--- TASK ---
Output the lines of the data below exactly as they appear, starting at the line containing "Task: Click the Jul 3, 2019 date text" and ending at the line containing "click(201, 12)", both included.

-------- SUPPLIED DATA --------

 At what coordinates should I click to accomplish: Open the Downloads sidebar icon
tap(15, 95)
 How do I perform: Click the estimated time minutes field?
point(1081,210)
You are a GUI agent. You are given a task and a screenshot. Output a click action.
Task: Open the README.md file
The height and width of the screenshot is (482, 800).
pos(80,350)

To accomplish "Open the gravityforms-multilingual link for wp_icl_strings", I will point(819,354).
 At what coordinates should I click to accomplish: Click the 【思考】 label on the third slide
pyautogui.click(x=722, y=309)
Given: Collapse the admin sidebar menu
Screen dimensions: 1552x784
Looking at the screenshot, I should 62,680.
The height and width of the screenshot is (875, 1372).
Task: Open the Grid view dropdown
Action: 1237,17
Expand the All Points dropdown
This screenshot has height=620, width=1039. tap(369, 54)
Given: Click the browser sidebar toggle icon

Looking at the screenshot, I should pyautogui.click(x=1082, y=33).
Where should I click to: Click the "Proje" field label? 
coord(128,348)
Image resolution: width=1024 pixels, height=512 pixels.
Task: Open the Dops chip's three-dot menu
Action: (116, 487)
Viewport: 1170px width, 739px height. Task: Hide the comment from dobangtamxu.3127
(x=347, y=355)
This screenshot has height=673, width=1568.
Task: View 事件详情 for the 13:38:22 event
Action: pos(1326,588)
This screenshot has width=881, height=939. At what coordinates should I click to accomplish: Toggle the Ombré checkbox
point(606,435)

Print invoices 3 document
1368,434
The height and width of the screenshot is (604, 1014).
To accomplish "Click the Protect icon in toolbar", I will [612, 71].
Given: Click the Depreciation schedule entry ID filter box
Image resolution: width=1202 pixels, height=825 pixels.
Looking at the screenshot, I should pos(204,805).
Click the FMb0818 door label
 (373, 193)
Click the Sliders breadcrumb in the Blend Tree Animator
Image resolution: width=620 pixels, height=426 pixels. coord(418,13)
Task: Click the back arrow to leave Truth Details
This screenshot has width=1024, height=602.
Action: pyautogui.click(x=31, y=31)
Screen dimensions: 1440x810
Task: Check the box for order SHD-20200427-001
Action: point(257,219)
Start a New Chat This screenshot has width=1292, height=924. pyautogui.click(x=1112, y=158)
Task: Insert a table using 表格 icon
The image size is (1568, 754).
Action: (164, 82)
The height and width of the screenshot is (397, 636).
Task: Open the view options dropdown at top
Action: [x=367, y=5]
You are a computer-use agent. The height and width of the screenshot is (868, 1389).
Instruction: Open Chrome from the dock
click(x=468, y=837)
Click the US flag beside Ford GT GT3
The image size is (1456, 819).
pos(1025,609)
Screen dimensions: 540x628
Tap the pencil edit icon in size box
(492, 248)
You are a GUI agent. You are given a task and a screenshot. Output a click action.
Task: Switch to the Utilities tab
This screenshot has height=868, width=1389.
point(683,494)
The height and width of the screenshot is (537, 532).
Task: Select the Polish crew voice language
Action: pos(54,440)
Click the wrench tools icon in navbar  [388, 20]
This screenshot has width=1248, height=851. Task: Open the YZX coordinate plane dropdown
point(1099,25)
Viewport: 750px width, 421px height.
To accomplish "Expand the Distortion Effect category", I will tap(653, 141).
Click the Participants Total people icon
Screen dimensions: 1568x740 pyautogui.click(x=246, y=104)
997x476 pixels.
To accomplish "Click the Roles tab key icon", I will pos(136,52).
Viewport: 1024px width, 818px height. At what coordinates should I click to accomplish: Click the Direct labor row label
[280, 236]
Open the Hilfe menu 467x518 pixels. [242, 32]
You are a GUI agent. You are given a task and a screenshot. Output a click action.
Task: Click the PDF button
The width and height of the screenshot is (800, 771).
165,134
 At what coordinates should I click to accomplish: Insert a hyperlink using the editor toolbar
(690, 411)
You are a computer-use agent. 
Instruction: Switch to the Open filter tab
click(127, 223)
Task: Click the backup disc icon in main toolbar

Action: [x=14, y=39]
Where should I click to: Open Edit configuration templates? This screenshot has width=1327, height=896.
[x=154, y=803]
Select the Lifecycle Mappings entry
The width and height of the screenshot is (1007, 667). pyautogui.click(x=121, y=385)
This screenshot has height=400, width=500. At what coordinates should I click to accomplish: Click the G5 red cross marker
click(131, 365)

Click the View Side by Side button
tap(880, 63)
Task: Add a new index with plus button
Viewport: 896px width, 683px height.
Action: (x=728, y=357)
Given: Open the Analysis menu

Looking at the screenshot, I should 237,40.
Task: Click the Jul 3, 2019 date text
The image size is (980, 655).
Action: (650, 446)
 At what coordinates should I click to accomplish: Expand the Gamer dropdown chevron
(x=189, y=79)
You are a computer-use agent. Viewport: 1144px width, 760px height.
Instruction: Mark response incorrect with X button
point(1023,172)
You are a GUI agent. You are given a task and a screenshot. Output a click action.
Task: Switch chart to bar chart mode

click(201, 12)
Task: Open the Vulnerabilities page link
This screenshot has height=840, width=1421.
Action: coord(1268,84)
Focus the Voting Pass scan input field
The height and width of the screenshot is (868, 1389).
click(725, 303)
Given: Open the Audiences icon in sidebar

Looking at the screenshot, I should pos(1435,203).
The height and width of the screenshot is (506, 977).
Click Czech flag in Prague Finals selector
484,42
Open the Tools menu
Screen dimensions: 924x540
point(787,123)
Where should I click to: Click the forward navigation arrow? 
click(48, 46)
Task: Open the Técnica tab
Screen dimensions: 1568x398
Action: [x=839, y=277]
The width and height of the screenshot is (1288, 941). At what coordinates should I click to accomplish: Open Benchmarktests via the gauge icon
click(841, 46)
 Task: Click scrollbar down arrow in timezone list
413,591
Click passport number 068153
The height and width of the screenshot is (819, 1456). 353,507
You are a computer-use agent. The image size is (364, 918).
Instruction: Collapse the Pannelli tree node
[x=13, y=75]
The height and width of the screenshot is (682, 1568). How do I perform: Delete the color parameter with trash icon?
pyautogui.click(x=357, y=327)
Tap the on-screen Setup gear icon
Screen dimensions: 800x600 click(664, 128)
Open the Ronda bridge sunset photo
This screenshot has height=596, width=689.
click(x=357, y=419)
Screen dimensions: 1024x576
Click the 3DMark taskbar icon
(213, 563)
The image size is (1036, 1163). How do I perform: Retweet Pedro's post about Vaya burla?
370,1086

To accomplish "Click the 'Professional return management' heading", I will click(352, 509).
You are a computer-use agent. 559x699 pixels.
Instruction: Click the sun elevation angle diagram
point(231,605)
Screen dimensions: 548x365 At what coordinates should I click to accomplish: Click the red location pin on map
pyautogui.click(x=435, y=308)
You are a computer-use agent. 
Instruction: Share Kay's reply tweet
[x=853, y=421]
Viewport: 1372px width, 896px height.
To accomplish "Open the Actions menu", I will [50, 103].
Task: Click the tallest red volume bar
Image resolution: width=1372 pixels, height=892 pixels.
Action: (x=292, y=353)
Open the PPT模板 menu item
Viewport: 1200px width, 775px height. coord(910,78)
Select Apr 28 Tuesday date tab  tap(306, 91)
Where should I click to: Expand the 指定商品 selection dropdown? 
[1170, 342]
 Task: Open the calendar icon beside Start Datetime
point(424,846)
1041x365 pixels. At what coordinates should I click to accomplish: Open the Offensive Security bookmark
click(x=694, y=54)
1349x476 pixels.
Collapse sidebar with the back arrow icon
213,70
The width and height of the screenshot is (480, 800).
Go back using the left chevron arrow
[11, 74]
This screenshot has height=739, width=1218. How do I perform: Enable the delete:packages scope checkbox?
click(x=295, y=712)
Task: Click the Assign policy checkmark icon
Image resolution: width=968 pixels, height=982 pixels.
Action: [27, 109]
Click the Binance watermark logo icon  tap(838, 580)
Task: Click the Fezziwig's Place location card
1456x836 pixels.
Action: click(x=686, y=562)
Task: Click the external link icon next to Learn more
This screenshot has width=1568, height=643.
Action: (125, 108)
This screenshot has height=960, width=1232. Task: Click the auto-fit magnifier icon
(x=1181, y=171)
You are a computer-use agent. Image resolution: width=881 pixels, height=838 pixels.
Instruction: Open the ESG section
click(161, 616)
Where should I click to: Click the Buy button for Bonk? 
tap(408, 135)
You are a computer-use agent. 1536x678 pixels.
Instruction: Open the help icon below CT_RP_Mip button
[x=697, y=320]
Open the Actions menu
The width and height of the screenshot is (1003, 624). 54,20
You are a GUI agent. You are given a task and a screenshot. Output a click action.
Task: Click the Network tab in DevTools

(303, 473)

--------

--- EXPECTED OUTPUT ---
Task: Click the Jul 3, 2019 date text
The image size is (980, 655).
Action: (650, 446)
 At what coordinates should I click to accomplish: Expand the Gamer dropdown chevron
(x=189, y=79)
You are a computer-use agent. Viewport: 1144px width, 760px height.
Instruction: Mark response incorrect with X button
point(1023,172)
You are a GUI agent. You are given a task and a screenshot. Output a click action.
Task: Switch chart to bar chart mode

click(201, 12)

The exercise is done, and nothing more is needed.